India has launched an unmanned model space shuttle, joining the race to develop reusable spacecraft.
The 7m-scale model took off from Andhra Pradesh and was expected to fly about 70km (43 miles) into the atmosphere before coming down at sea.
Since Nasa stopped its Space Shuttle programme in 2011, there has been strong international competition to design alternative reusable spacecraft.
Such vehicles could significantly cut the cost of space exploration.
India has been putting substantial research and resources into its space programme.
A Mars orbiter launched in 2013 is its most high-profile space venture to date.
It hopes to launch a full-scale reusable shuttle within a decade.
Monday's launch of the Reusable Launch Vehicle (RLV-TD) took place at a site at Sriharikota.
The 1.75-tonne craft was not expected to survive the flight but was designed to enable the Indian Space Research Organisation (Isro) to collect important data on hypersonic speed and autonomous landing.
The model was developed over the past five years at a cost of 1bn rupees ($14m; £9.6m).
Prime Minister Narendra Modi praised the "industrious efforts" of the scientists involved.

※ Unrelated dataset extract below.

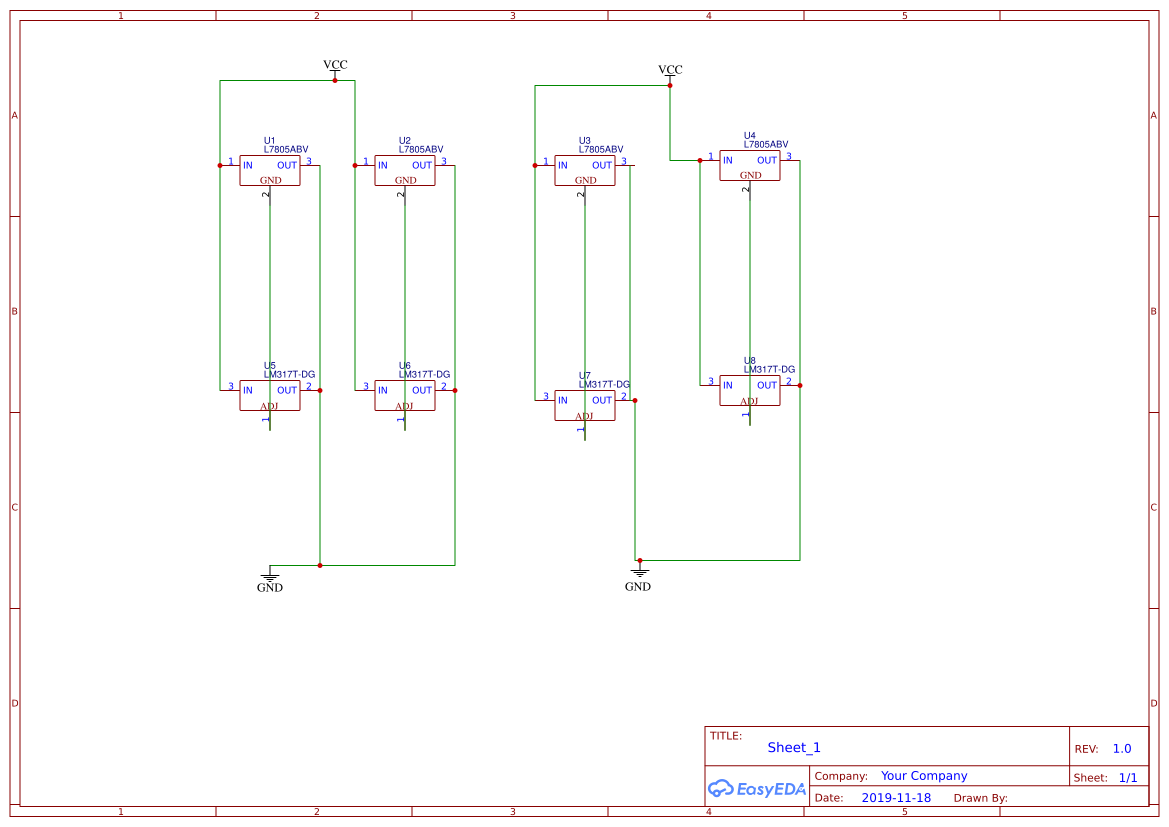Select the GND symbol below U5
This screenshot has width=1169, height=827.
click(270, 581)
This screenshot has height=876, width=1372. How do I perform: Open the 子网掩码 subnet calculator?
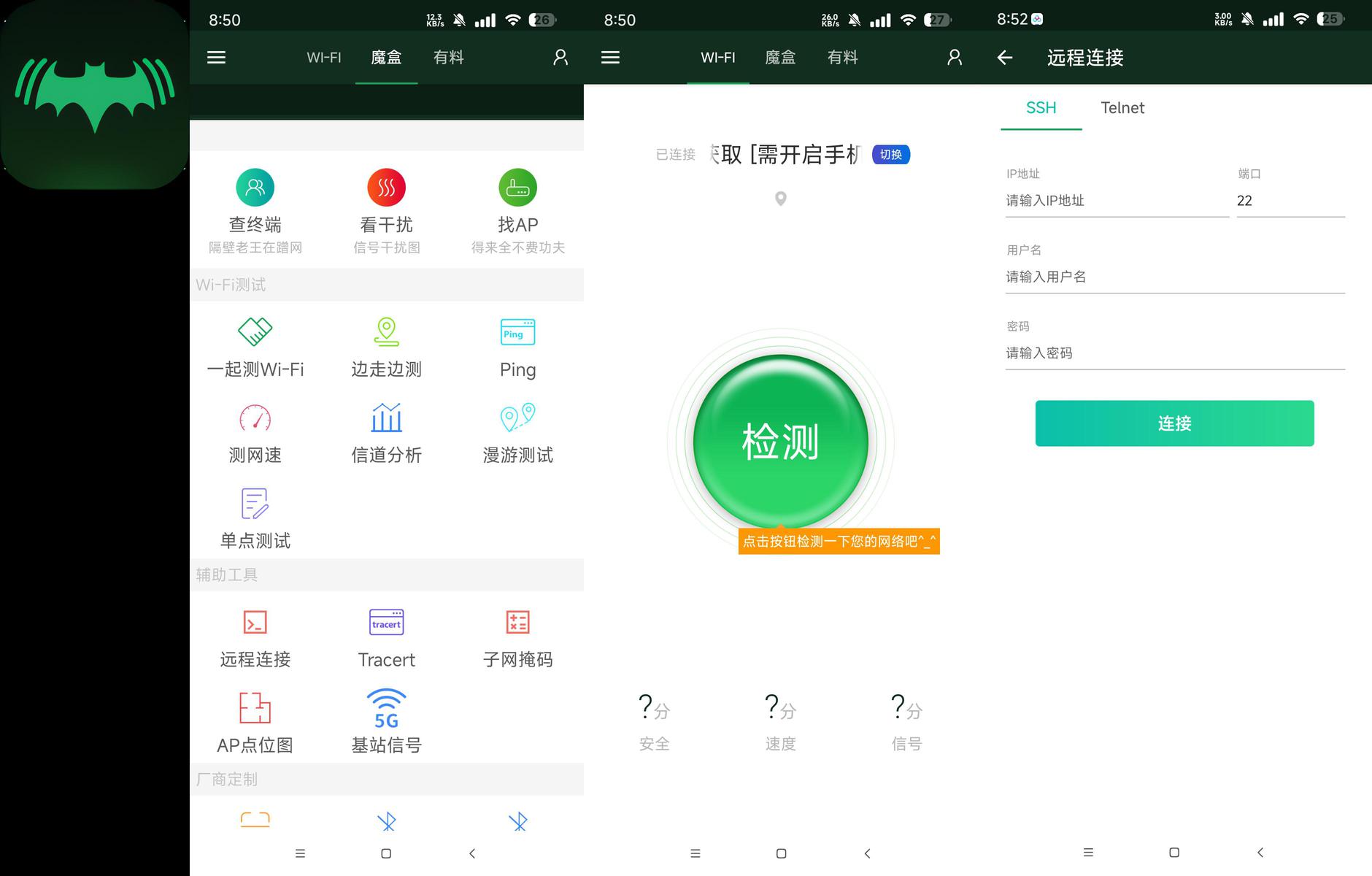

Since the US retired its space shuttle programme, private companies, like billionaire Elon Musk's SpaceX and Amazon owner Jeff Bezos's Blue Origin, have been working towards filling the gap - although their interest is in making traditional rockets re-usable as opposed developing winged vehicles that can make horizontal landings.
Japan, Europe and Russia are also in the testing stages for similar shuttle technology.